As I see it, the only way the public service perspective could be satisfied would be if there were legally binding limits on what Ethos could do.  These would have to cover selling the PIR to another, probably something about who could be a shareholder, powers of the board, etc, and .org price changes.  These commitments would have to be far more than most businesses would agree to and Ethos have shown every sign of avoiding such commitments.  

Those behind and supporting the sale, I suggest, do not see things this way.  For them the PIR is a business, making a profit is fine, it’s no big deal if every registration authority is a commercial enterprise.  For them, this is not a significant structural change in the internet.  I suggest this type of thinking is fairly common in the USA, but rare throughout most of Europe. I suggest one or the other perspective would dominate in most countries.

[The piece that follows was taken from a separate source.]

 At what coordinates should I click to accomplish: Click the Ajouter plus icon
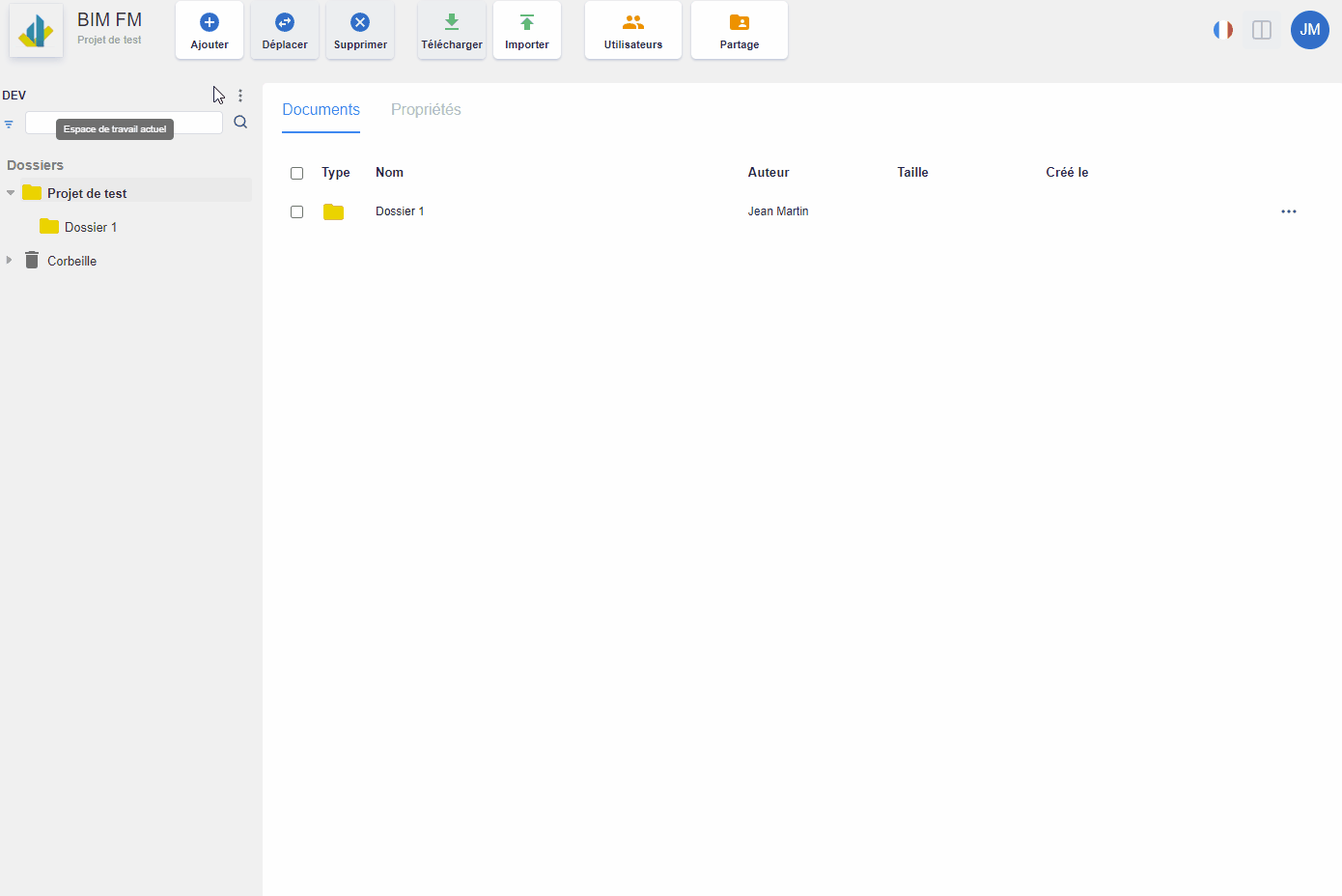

As a global organisation, I don’t think ISOC should pick a side between these two perspectives.  I think ISOC leadership needs to understand both perspectives, and I think it needs to give space to both.  People in ISOC governance need to recognise some members are ardent Marxists who would introduce a socialist state if they could, yet would be considered conservative amongst their even more Marxist community.  Other members would like to limit the role of profit-making companies to very limited sectors of the economy.  Other members think Marxism is as close to evil as a political ideology can be.  Some members would always trust the government to deliver a better service than any commercial company, while others assume every government enterprise must be blotted and inefficient.  ISOC has to accommodate all these extremes.  I do not see signs that it has done so.  My reading of the first emails on this issue is that ISOC leadership were surprised by the objections of the public service perspective, which indicates they had not realised this way of thinking existed within ISOC.  The arguments of about describing the PIR as a business, denying this was a significant change to overall internet governance, etc, suggest a way of thinking so deeply immersed in the commercial perspective that the public service perspective is almost incomprehensible.  I am not suggesting they should have agreed with it, merely they should have anticipated it, should understand it, and should be able to engage with it rather than simply asserting the opposite.  There’s no point having a global mission to connect everyone if we’re not going to use that as an opportunity to understand each other better.  And as a global organisation, ISOC needs to accommodate the widest range of perspectives possible.